Sometime before 1920, Christina and John moved to Medfield, MA, and purchased their home at 29 Spring Street. John died in 1930 at the age of 83. Christina then made her home with her daughters Fannie and Ruth. Together they had a large garden and 150 chickens and 4 pigs. In addition to her 11 children, Tinah had 26 grandchildren and over 22 great grandchildren, one of whom is Brenda Russell, noted singer/songwriter and coauthor of the Tony/Grammy award winning Broadway musical, The Color Purple.
When interviewed for an article published in the Boston Globe on May 30, 1939, the then 93-year-old Christina attributed her excellent health to the old adage of early to bed and early to rise. The article stated that she retired to bed at 7:30 pm so that she could be up bright and early to take advantage of the early sun and fresh air and that her acre garden and housework served to provide her with plenty of exercise.
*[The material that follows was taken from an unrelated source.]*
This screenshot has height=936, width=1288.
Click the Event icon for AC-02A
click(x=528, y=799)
Throughout her life, Christina placed her faith in the Bible. In the Globe interview, Christina said, “If people today would spend more time reading the Bible and less time at parties and nightclubs, the world would be a better place to live in.” Says her great granddaughter, Brenda Russell, “Family tells me she put prayers on her children’s children’s heads.” She went on to say, “This apparently worked.”
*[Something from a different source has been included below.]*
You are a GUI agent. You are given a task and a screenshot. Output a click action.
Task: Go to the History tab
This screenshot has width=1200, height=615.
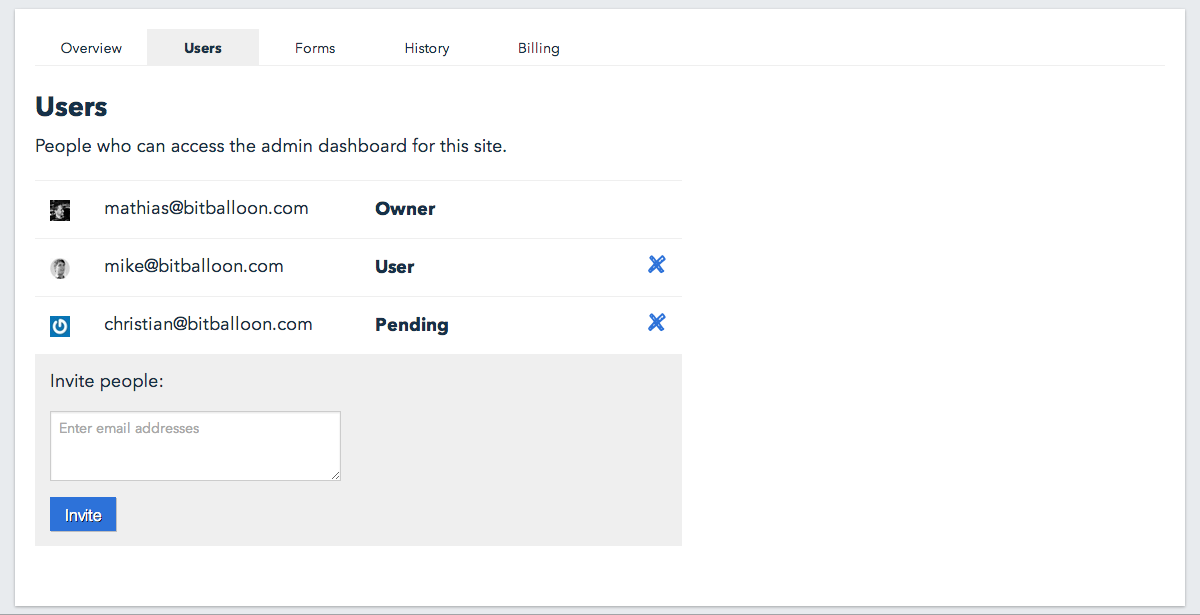point(427,48)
Christina lived until 1943, dying at the age of 101. She, her husband John, and their children John, Fannie, George, and Arthur are buried at Vine Lake Cemetery.
Sources:
Find a Grave – Christina LaVant Platt
Author’s Notes:
1 Census records from 1880 through 1940 state that both Christina’s parents were born in South Carolina; not brought over on slave ships from east Africa.
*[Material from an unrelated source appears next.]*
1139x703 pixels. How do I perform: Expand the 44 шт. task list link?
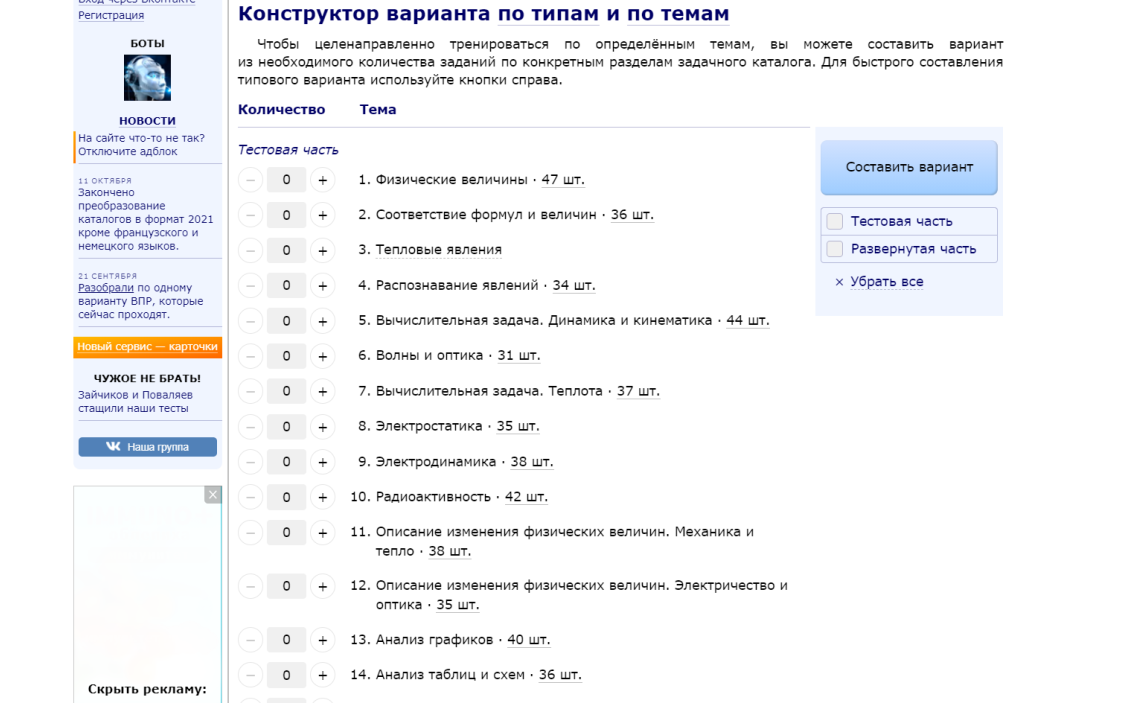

2 There are inconsistencies in the date of Christina’s birth. The 1880, 1900, 1910, 1920, 1930 and 1940 US Federal Censuses put Christina’s inferred birth at 1855/6 in 1880, 1900 and 1910, at 1851 in 1920 and 1930, and at 1843 in 1940. The 1900 Census states Christina’s birth as September 1855. Her tombstone at Vine Lake Cemetery says she was born in 1842 and died in 1943. According to the various census records as well as tombstones on FindAGrave, her first child was born in 1874 and her last child in 1893, which means she would have been somewhere between 19 and 31 when she had her first child and between 38 and 51 when she had her last child.
3 It is unclear whether the African Methodist Hill church and the African Methodist Zion church in Marion are one in the same, simply renamed, or whether they were two separate churches as suggested in the text.